取り組む課題:
(1) あだ名についての文章によると、「まブタ」という呼び名は何を簡略化したものですか。
(2) あだ名とバレンタインデーの思い出を語った文章を、最後の一文の後から続けてください。

提示された文章:
******************************
小学生の頃、私のことを「まブタ」と呼ぶ男子がいた。

「まブタ!」

それは、当時からぽっちゃりしていたワタシおーしまを「おーしまブタ」=「まブタ」と簡略化し揶揄した呼び名だった。

ひどくない?笑

憎っくき幼馴染み男子、Kスケ(仮名)め……。

でもまぁ、よく考えたものだ。聞こえ的には「瞼(まぶた)」だし、絶妙に真相を覆い隠している。優しいんだか優しくないんだか! そして何も知らない人にはなんでそう呼ぶかは知る由がない。

「おい、まブタ!」

だけど、私には逐一それが「おーしまブタ」に変換され、幼心にたまらなくイヤだった。

そんな折、バレンタインデーが近づいてきていた。

私は両親にある相談をした。

Kスケが私をブタ呼ばわりするから、チョコレートをあげたい

え、なんで?
******************************
与えられた資料:
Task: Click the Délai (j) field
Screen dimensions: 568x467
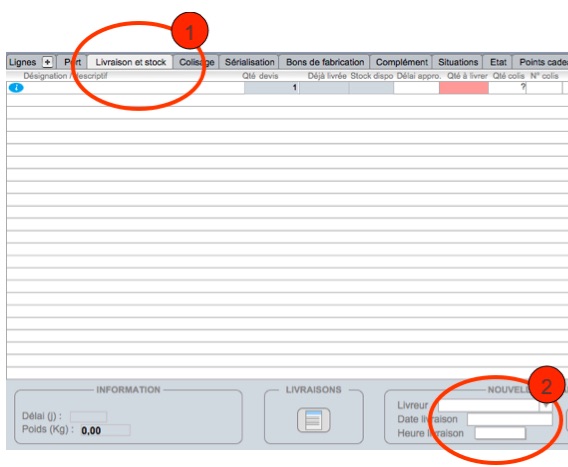Action: 88,417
******************************
この課題の解答:
(1) 「おーしまブタ」を簡略化したものです。

(2)
両親はそう思ったに違いない。バレンタインってそういうこと? 上納金みたいな賄賂みたいな、そういうのチョコに換えて「これでもう勘弁してください! ご配慮ください!」って、そういうもの?

それでも親心というものは、「この子が望むなら……」な心地なのか、わざわざ横浜駅のデパートSOGOまで一緒に出掛け、決して安くはないコロコロした可愛いアーモンドチョコレートの詰め合わせを選んで買ってくれた。

「ビターのと普通の、どちらにしますか?」

店員さんがそう訊いたことを覚えている。私は(おそらく母も)そのとき初めてこの世のチョコには「ビター味」というものがあることを知った。

さて、このチョコレート。用意したはいいけど、渡すのが最大の難関である。

どのタイミングで? 下校時? 
なんて言って? 「もう"まブタ"って呼ばないでね、お代官様」?

そんな困難が予想されたので、私はチョコと一緒に渡すべくメッセージカードを予めしたためた。

Kスケへ。もう、"まブタ"って呼ばないでね。 ともえ

……バレンタインってこういうモノだっけ???

いや、いいのだ。ちょうどいいタイミングじゃないか。チョコレートにかこつけて、想いを伝えるのがバレンタイン! それが「好き」の場合もあれば、「もう、"まブタ"って呼ばないでね」の場合もある。

そしてバレンタインデー当日。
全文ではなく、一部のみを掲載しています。